-- RECORDS FOR THE TASK follows --

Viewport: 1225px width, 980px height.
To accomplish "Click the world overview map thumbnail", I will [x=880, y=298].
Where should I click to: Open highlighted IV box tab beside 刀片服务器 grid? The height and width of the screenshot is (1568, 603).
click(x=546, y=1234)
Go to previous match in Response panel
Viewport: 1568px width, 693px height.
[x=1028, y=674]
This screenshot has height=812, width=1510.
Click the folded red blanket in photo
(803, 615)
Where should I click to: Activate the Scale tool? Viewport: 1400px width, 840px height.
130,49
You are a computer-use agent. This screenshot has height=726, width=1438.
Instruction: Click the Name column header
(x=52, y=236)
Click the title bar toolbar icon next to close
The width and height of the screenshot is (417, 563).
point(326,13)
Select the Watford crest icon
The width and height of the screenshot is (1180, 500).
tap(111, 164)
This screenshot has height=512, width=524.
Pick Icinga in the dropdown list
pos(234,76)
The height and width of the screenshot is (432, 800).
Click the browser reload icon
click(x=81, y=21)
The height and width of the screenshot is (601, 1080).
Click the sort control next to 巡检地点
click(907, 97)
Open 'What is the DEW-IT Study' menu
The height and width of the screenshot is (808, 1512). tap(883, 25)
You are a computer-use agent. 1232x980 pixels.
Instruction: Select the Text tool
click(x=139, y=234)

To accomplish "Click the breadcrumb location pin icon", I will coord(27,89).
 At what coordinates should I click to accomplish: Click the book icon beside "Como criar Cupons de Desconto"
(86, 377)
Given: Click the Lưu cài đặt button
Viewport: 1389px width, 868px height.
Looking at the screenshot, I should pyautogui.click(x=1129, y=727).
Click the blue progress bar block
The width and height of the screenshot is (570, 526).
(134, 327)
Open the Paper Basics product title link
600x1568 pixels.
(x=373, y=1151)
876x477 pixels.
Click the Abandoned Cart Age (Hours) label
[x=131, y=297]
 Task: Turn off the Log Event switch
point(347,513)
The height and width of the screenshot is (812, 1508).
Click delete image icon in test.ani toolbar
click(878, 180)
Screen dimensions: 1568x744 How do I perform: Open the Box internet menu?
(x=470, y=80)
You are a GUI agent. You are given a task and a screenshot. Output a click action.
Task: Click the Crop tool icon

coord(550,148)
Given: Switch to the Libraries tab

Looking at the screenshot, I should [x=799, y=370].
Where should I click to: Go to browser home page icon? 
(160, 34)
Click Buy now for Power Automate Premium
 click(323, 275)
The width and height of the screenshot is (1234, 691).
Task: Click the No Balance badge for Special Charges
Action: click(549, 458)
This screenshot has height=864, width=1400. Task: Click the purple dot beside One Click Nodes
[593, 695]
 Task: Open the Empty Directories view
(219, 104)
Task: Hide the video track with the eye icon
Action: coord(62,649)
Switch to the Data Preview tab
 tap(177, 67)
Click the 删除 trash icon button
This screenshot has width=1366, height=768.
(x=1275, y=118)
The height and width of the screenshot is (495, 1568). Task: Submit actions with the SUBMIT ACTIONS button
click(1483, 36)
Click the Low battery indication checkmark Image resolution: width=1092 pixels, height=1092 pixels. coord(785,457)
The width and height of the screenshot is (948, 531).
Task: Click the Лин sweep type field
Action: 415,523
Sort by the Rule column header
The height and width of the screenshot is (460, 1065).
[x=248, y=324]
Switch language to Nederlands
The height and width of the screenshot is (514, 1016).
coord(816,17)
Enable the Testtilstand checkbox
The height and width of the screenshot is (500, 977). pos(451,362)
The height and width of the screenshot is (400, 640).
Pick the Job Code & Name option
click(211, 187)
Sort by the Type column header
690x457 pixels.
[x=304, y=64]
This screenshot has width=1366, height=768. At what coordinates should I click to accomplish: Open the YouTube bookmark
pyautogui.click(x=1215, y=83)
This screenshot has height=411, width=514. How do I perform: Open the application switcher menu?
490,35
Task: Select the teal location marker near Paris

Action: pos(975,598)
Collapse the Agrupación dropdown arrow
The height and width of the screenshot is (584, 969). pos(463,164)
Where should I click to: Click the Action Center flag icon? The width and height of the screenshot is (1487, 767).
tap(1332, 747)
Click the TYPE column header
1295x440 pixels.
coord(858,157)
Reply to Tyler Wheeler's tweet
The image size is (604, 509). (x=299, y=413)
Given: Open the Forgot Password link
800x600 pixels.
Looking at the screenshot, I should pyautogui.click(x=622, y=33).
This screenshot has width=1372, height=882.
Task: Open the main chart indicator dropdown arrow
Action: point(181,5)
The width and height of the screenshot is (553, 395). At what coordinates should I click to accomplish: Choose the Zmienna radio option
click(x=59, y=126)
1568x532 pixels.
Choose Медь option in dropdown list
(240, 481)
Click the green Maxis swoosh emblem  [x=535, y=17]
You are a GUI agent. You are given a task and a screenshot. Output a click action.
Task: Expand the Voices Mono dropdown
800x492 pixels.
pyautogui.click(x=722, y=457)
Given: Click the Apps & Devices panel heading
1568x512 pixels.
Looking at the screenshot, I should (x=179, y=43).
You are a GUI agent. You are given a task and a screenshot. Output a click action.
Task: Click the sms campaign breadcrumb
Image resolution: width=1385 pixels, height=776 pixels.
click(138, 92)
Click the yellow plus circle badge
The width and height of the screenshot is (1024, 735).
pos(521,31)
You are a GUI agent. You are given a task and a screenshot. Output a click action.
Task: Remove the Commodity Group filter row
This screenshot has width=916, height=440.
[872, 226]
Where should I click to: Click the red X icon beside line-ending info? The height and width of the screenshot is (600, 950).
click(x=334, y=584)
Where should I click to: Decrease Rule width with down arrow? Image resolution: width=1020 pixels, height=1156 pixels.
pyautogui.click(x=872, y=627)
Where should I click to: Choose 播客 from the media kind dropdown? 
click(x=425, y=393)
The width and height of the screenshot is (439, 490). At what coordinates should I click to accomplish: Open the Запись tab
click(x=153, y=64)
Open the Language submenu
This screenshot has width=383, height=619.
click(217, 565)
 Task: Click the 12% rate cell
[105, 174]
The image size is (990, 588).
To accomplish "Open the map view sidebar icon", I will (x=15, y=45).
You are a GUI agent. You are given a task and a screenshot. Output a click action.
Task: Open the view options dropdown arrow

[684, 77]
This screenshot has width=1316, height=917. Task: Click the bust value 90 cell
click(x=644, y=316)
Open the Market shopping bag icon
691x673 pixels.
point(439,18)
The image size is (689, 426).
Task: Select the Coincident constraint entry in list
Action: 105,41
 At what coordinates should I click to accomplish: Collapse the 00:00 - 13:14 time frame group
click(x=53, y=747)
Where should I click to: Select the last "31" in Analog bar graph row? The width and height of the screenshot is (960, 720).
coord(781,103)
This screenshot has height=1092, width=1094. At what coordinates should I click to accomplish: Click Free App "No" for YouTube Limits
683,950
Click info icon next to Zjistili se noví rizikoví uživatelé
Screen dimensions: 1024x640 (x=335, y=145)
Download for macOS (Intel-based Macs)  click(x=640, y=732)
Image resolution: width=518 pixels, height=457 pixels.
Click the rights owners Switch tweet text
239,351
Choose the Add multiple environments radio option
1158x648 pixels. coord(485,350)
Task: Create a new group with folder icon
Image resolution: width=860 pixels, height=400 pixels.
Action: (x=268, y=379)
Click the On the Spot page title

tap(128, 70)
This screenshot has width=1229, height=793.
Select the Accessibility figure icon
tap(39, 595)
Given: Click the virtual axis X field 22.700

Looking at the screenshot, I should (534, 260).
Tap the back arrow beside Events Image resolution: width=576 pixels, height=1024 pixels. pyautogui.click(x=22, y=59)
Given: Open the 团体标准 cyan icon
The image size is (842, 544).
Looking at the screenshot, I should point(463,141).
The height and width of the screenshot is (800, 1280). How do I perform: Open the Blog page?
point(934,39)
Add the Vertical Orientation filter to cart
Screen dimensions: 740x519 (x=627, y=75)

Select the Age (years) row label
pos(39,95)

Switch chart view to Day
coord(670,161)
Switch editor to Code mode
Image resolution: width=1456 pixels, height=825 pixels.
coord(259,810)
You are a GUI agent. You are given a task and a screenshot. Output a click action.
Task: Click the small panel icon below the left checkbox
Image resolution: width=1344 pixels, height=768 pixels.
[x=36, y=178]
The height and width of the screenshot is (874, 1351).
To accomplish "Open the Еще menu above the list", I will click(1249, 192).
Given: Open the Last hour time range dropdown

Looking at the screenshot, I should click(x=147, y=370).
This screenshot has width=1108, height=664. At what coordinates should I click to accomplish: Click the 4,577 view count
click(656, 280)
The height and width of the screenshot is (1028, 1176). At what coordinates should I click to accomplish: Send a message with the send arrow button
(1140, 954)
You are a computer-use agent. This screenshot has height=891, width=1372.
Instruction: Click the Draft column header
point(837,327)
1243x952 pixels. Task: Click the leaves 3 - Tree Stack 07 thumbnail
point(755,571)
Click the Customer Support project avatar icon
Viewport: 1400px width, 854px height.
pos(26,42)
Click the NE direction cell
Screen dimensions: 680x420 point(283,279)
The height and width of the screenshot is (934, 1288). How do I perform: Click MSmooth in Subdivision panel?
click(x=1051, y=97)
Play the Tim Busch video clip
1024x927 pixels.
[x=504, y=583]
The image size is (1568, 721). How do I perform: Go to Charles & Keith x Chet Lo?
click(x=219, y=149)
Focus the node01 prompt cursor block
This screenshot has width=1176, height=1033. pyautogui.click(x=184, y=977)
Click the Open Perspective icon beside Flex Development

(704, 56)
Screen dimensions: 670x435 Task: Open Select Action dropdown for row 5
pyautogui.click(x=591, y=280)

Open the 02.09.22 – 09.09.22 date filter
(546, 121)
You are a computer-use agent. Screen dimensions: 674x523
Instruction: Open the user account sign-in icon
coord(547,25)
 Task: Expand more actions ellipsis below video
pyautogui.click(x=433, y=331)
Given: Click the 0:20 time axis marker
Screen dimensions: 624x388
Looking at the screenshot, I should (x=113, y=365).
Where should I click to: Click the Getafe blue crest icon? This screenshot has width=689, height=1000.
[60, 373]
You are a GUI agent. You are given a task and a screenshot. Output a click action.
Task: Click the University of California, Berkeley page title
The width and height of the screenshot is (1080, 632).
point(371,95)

-- RECORDS FOR THE TASK concluded --

Copy out each line of the data that has the word "breadcrumb" in it.

▶ **THE ANSWER**:
To accomplish "Click the breadcrumb location pin icon", I will coord(27,89).
Task: Click the sms campaign breadcrumb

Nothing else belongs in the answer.